Story highlights

Trump and Japanese PM Shinzo Abe were seen discussing a North Korean test and viewing documents in public

White House press secretary Sean Spicer maintained that no classified information was exposed

Washington CNN  — 

House Oversight Chairman Jason Chaffetz is launching an investigation into whether White House officials mishandled classified information over the weekend when President Donald Trump discussed a North Korean missile test with Japanese Prime Minister Shinzo Abe.

The two leaders were seen discussing the test and viewing documents in the public dining room of Mar-a-lago, the President’s Florida resort, on Saturday night when the test was conducted.

“Accounts and photographs from other diners seem to indicate these communications occurred in the presence of other guests,” Chaffetz wrote in a letter to White House Chief of Staff Reince Priebus.

CNN first reported that members of the upscale private club spotted top White House officials using flashlights from their cell phones to review documents at the table where Trump and Abe were having dinner.

White House press secretary Sean Spicer maintained that no classified information was exposed and that the President and other senior aides involved with the situation received all information on the North Korea missile launch in a secure area set up to safeguard sensitive materials.

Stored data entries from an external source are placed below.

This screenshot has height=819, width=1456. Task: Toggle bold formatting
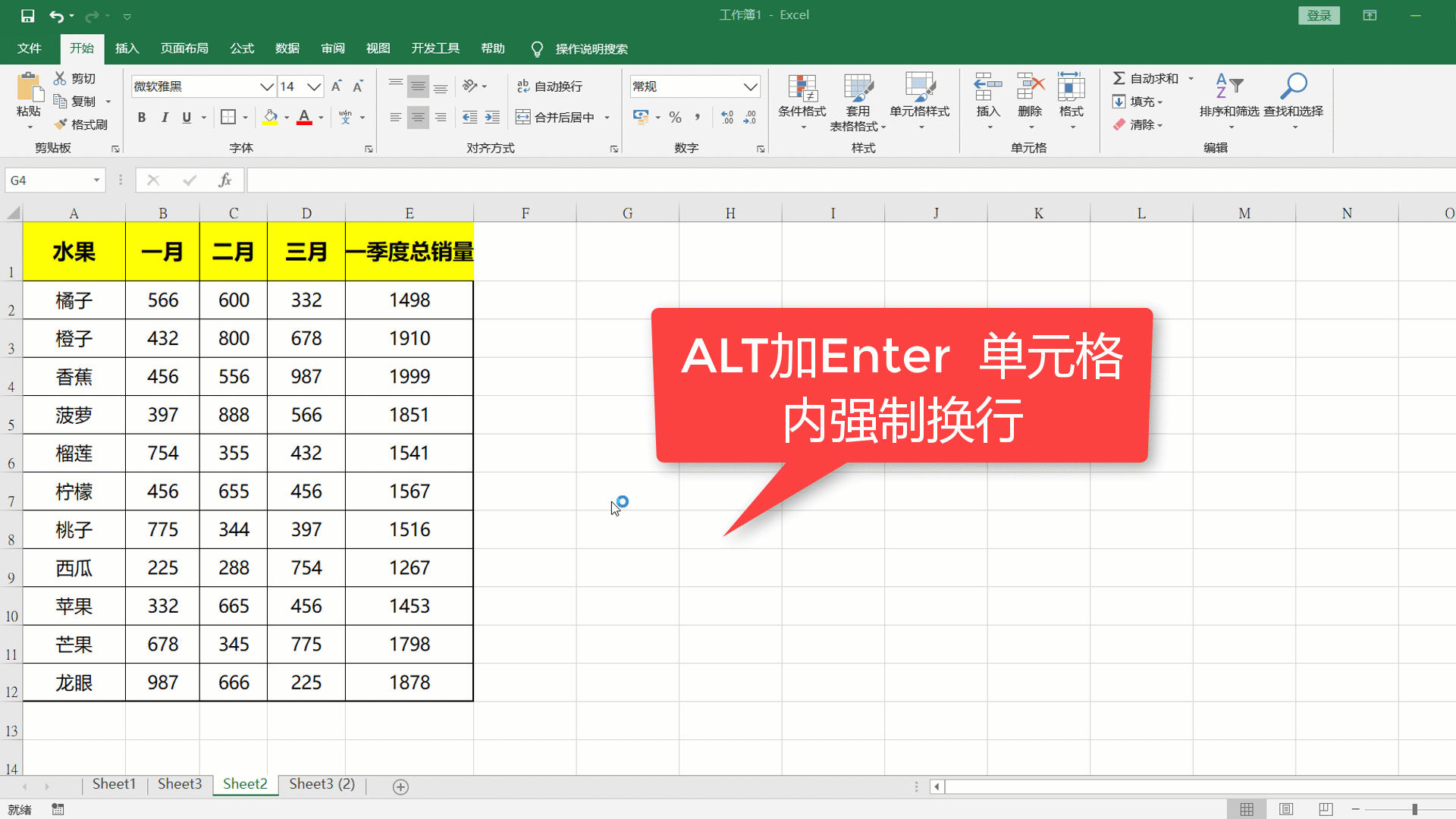tap(141, 117)
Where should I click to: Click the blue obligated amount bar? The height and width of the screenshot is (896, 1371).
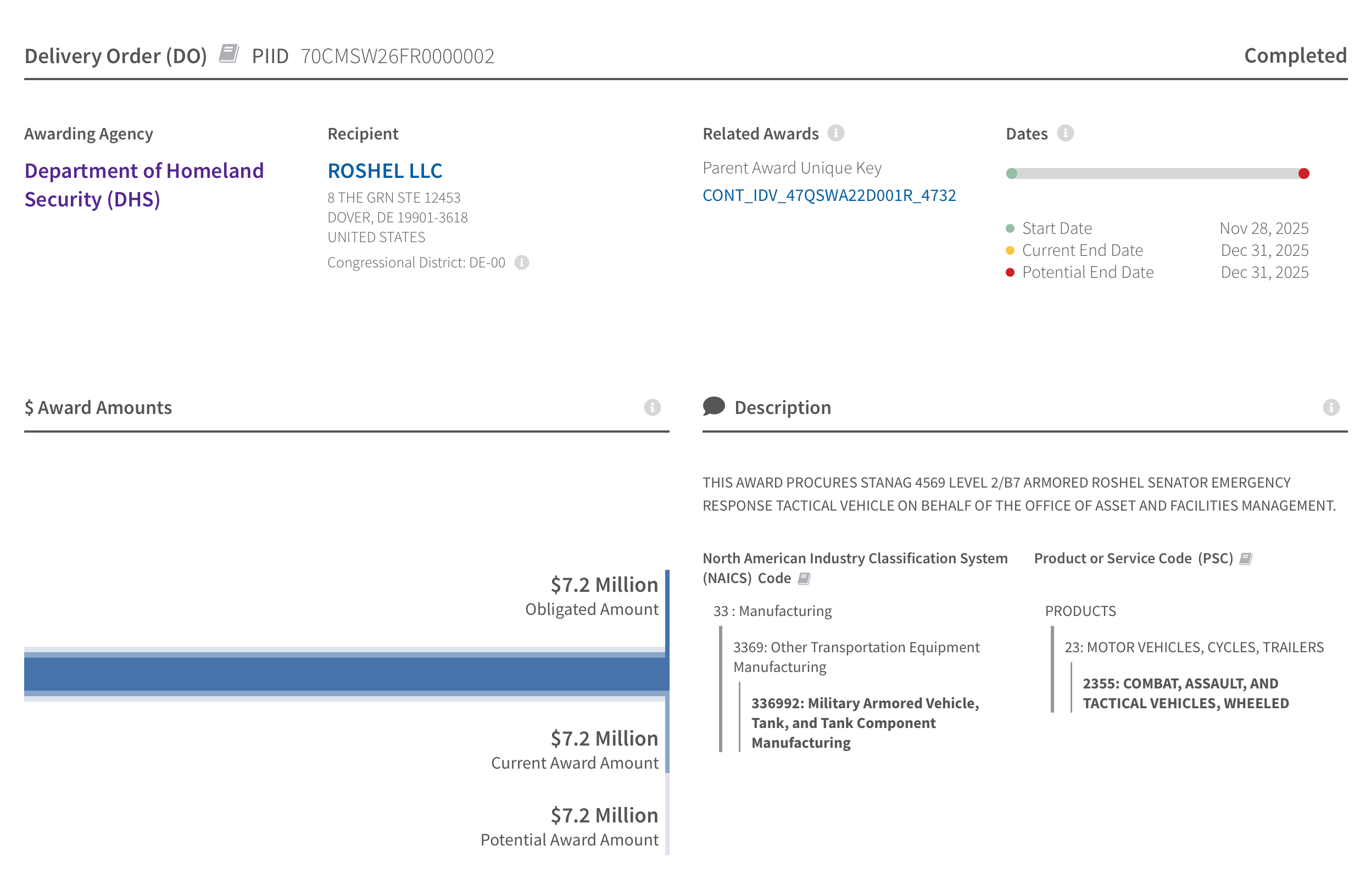(x=345, y=674)
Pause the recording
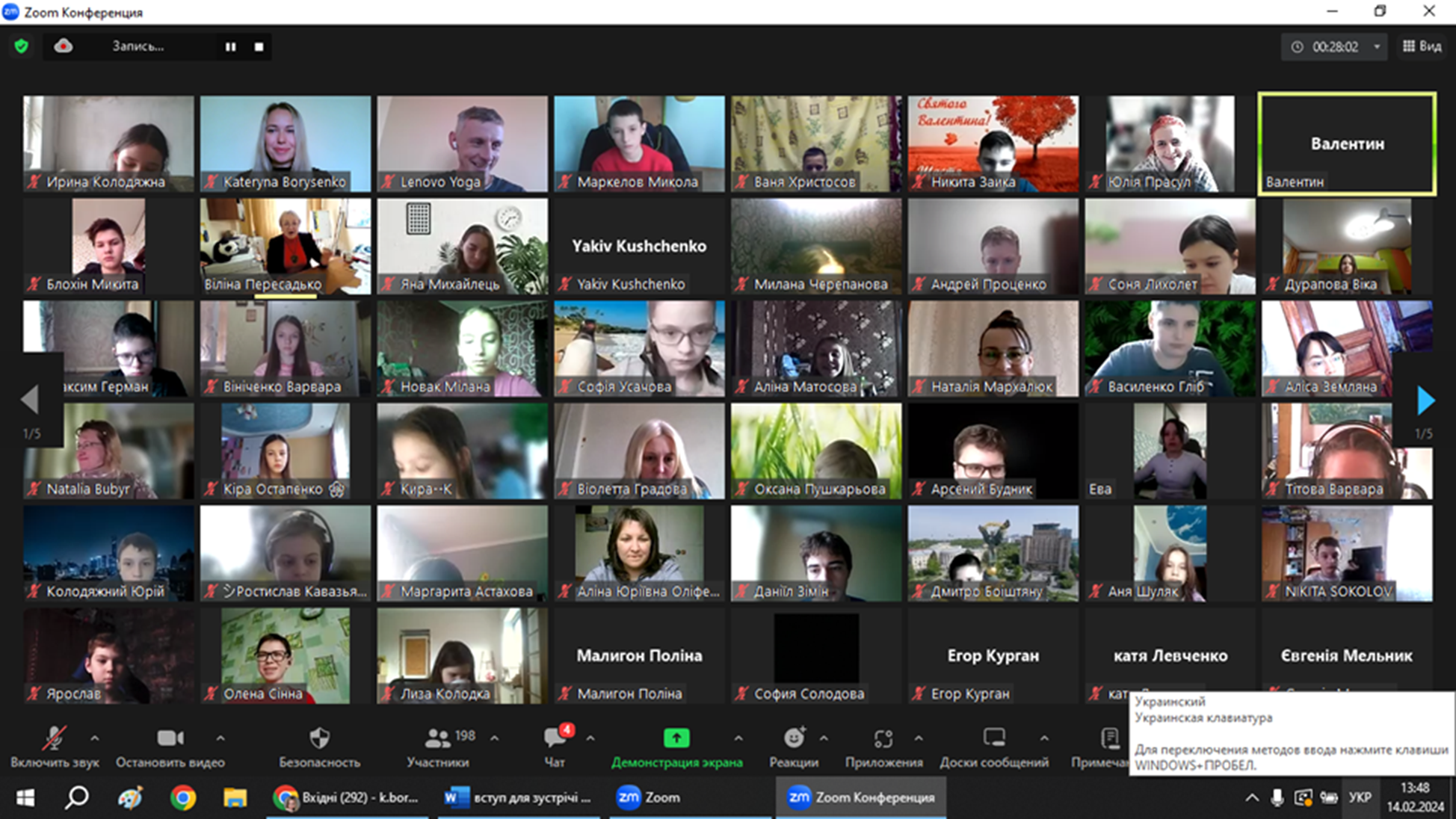Viewport: 1456px width, 819px height. [231, 46]
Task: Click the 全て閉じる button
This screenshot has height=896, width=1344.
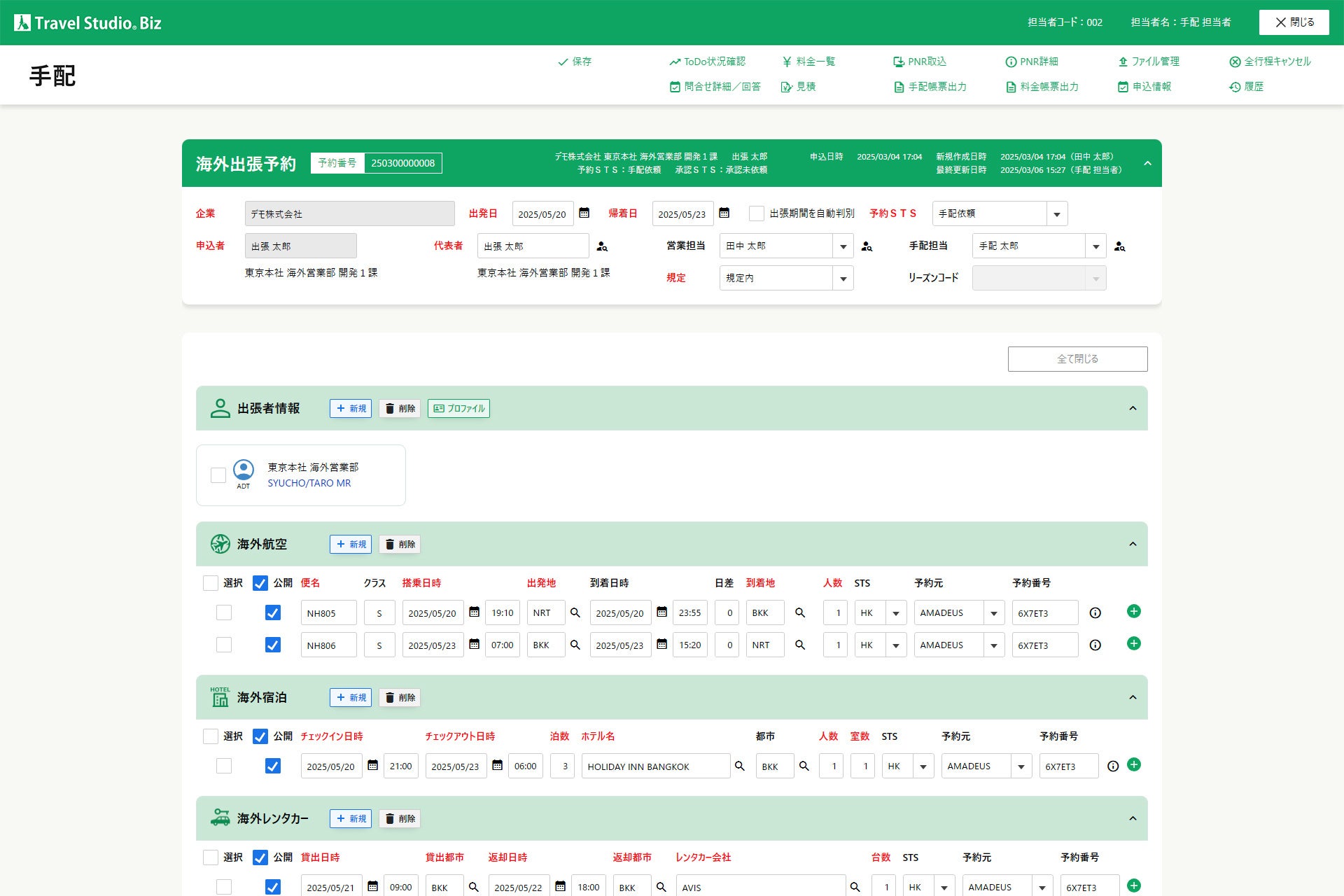Action: point(1077,358)
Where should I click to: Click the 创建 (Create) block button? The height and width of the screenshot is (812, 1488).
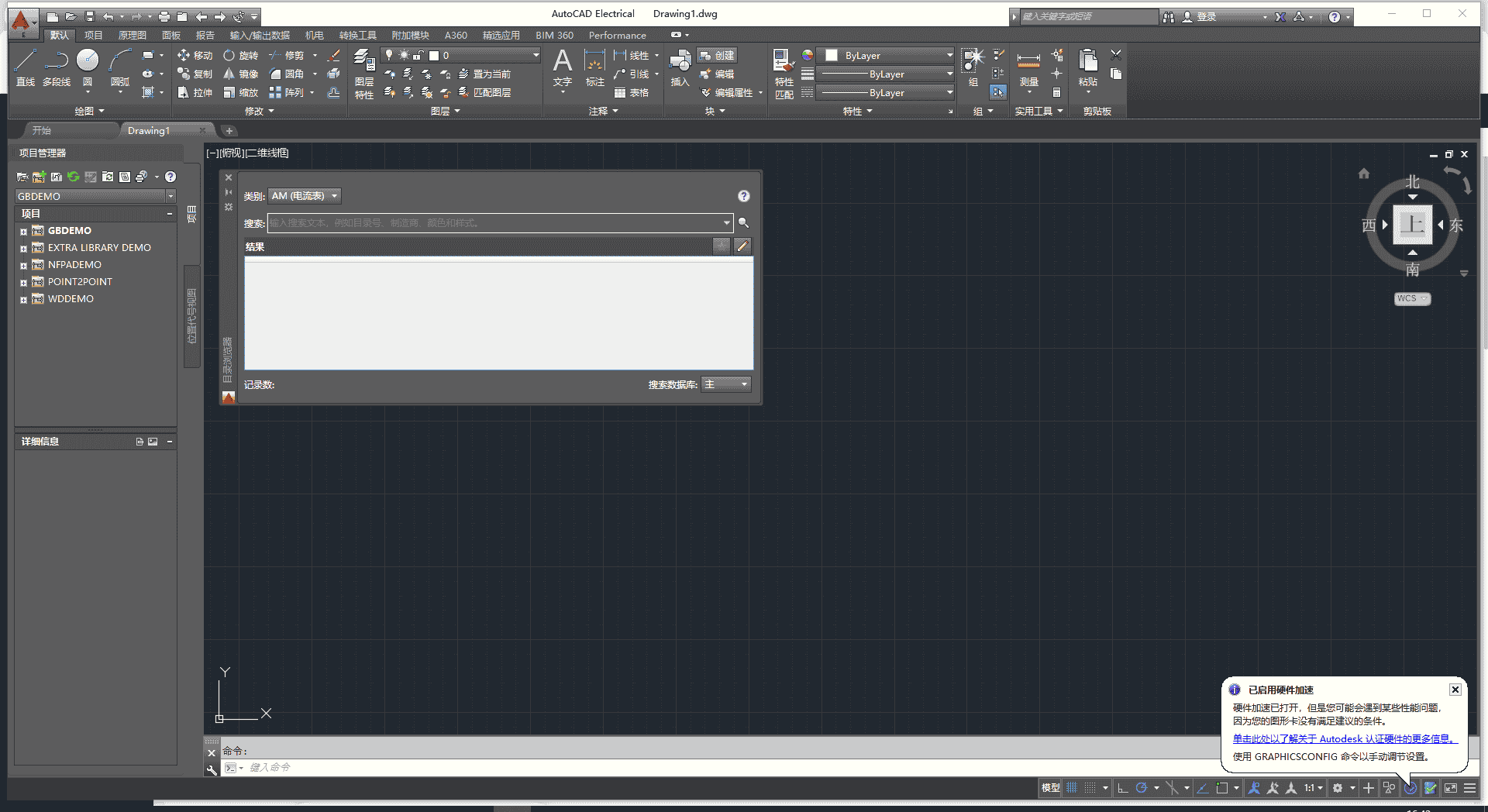pyautogui.click(x=716, y=55)
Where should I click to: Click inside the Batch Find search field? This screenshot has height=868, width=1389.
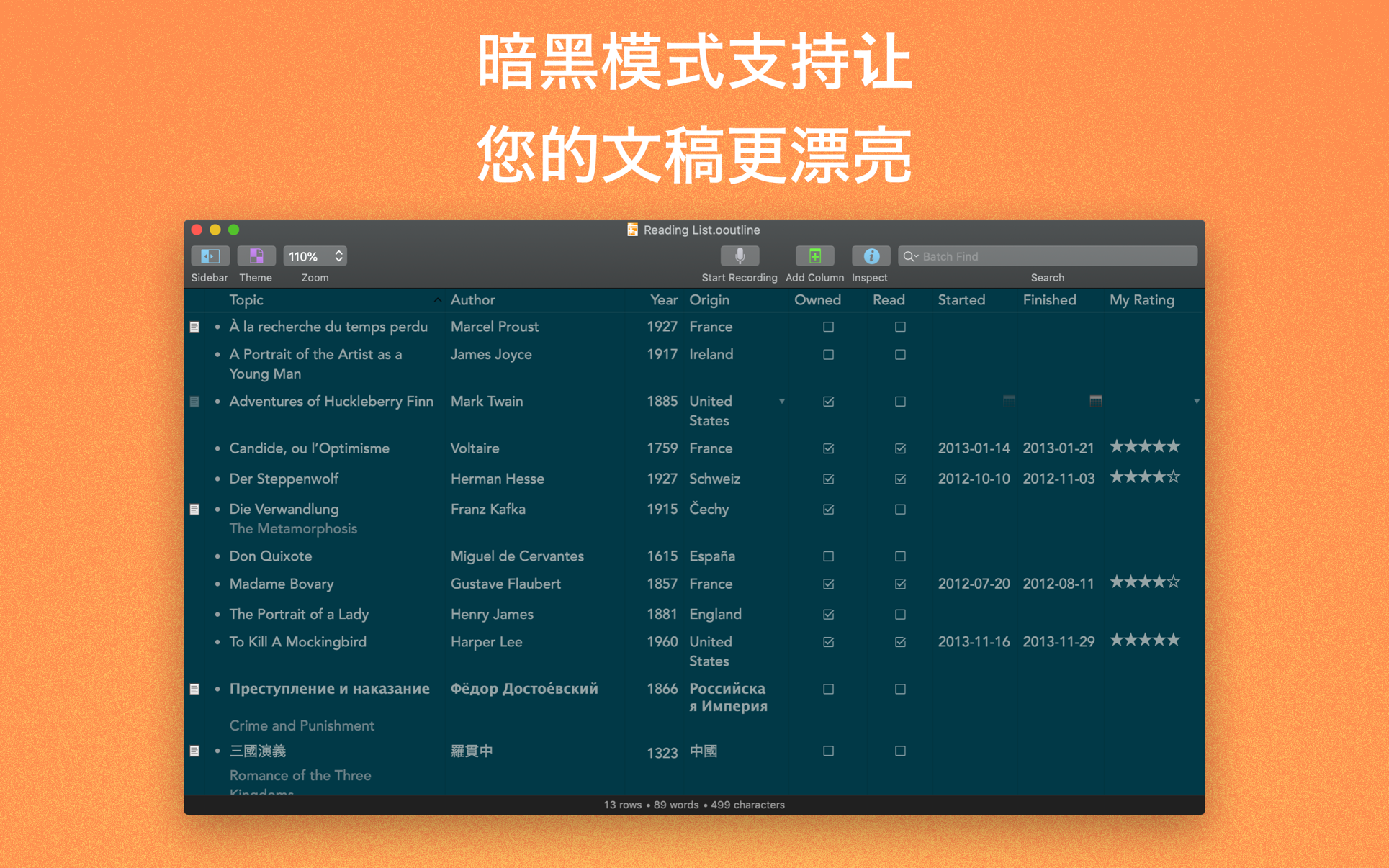[x=1044, y=256]
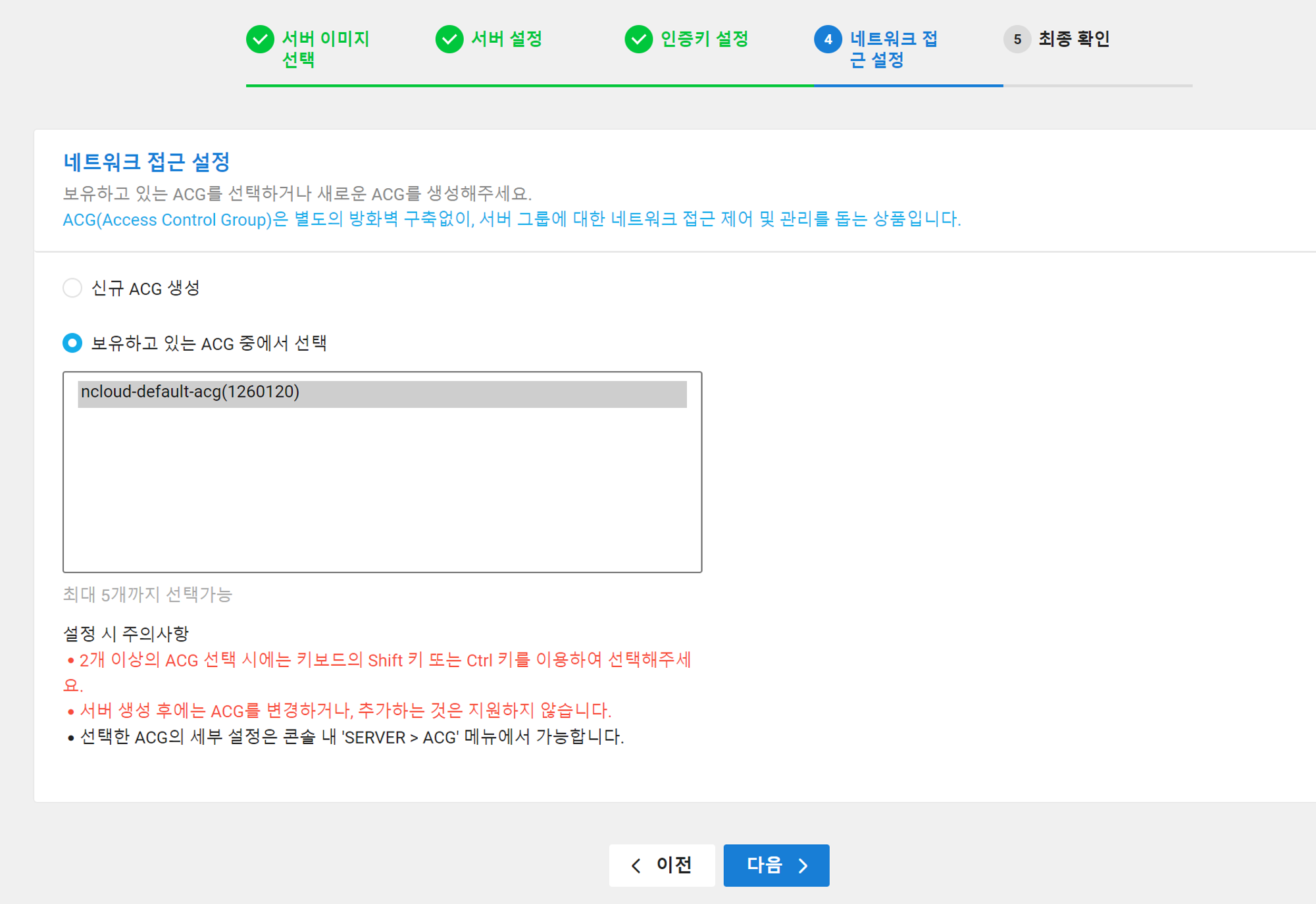Go to 서버 설정 step
This screenshot has width=1316, height=904.
(x=506, y=39)
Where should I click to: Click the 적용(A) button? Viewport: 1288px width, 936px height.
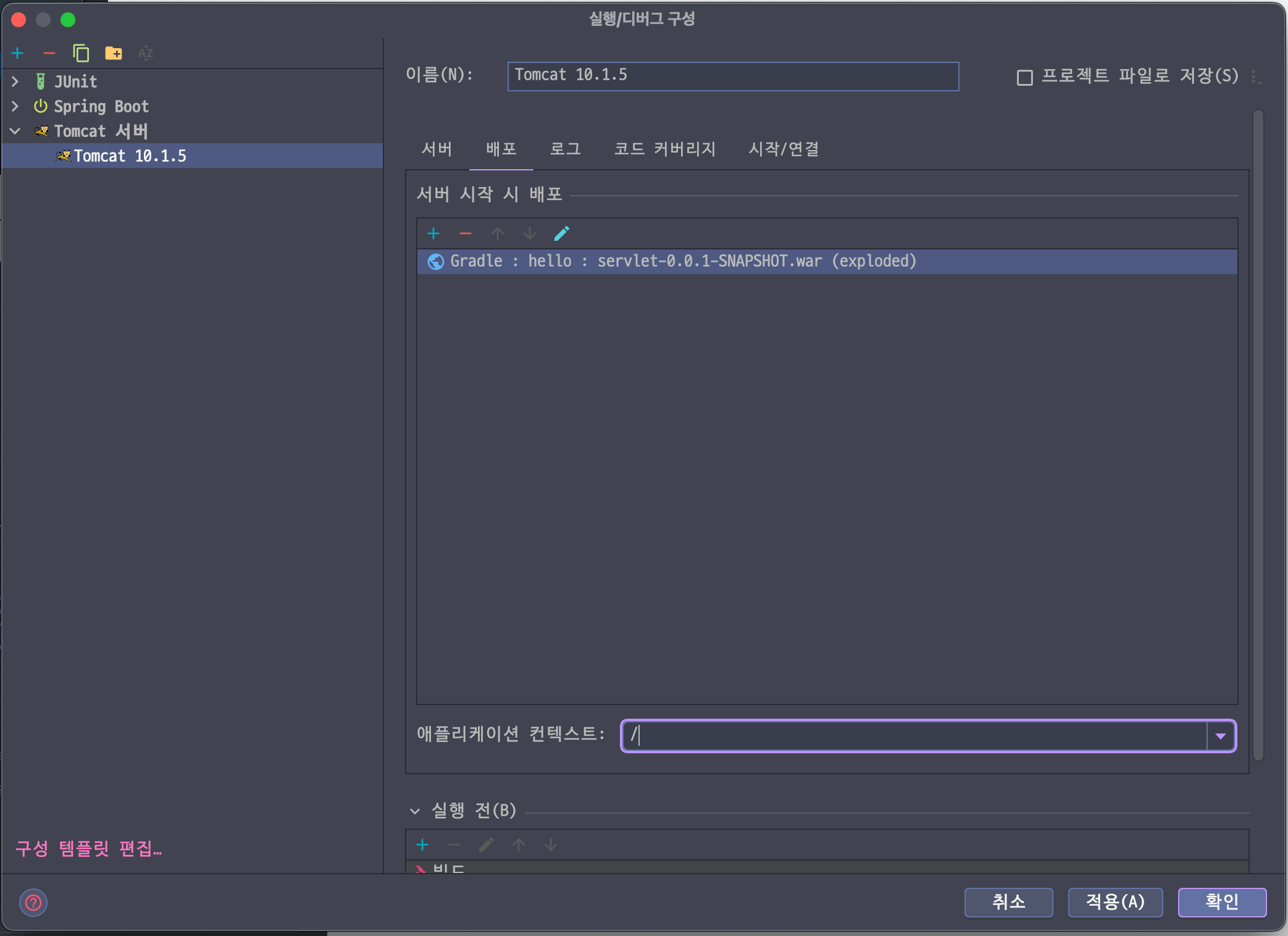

House Speaker Paul Ryan also downplayed the incident on Tuesday, telling reporters, “It’s my understanding that no classified information was discussed. And talking about foreign policy at the dinner table is perfectly appropriate.”

But Chaffetz wrote, “discussions with foreign leaders regarding international missile tests, and documents used to support those discussions, are presumptively sensitive.”

The Utah Republican asked for details on what security protocols were put in place at Mar-a-Lago, what documents were present at the dinner table and in “common areas” of the resort, and whether any officials were using cell phones while viewing any sensitive materials.

Chaffetz also asked Priebus to detail what kind of vetting procedures were put in place for guests or employees of the club ‘in order to ensure that they are not foreign agents or spies on behalf of a foreign government.”

While Chaffetz is raising concerns, House Intelligence Chairman Devin Nunes told reporters, “I don’t know what the issue would be” and said he discussed the matter briefly with Chaffetz on the House floor. Nunes pointed to the administration’s explanation and, asked whether a congressional inquiry was needed, said, “I don’t think there is anything there.”

The committee has not scheduled a hearing on the matter but Chaffetz gave a February 28 deadline for the White House to respond.

The probe comes as House Democrats are complaining that Chaffetz has been reluctant to use his committee to look into Trump’s potential business conflicts. Democrats on the oversight panel also urged the GOP chairman to look into communications between now former national security adviser Michael Flynn and the Russian ambassador about sanctions that the Obama administration imposed in December.

“If House Republicans held President Trump to a fraction of the standard they held Secretary (Hillary) Clinton and requested documents and held hearings, that would be significant,” Rep. Elijah Cummings, the top Democrat on the committee, told CNN in a written statement. “I hope the chairman will join our efforts to hold the Trump administration accountable to the American people. None of us have the right to remain silent.”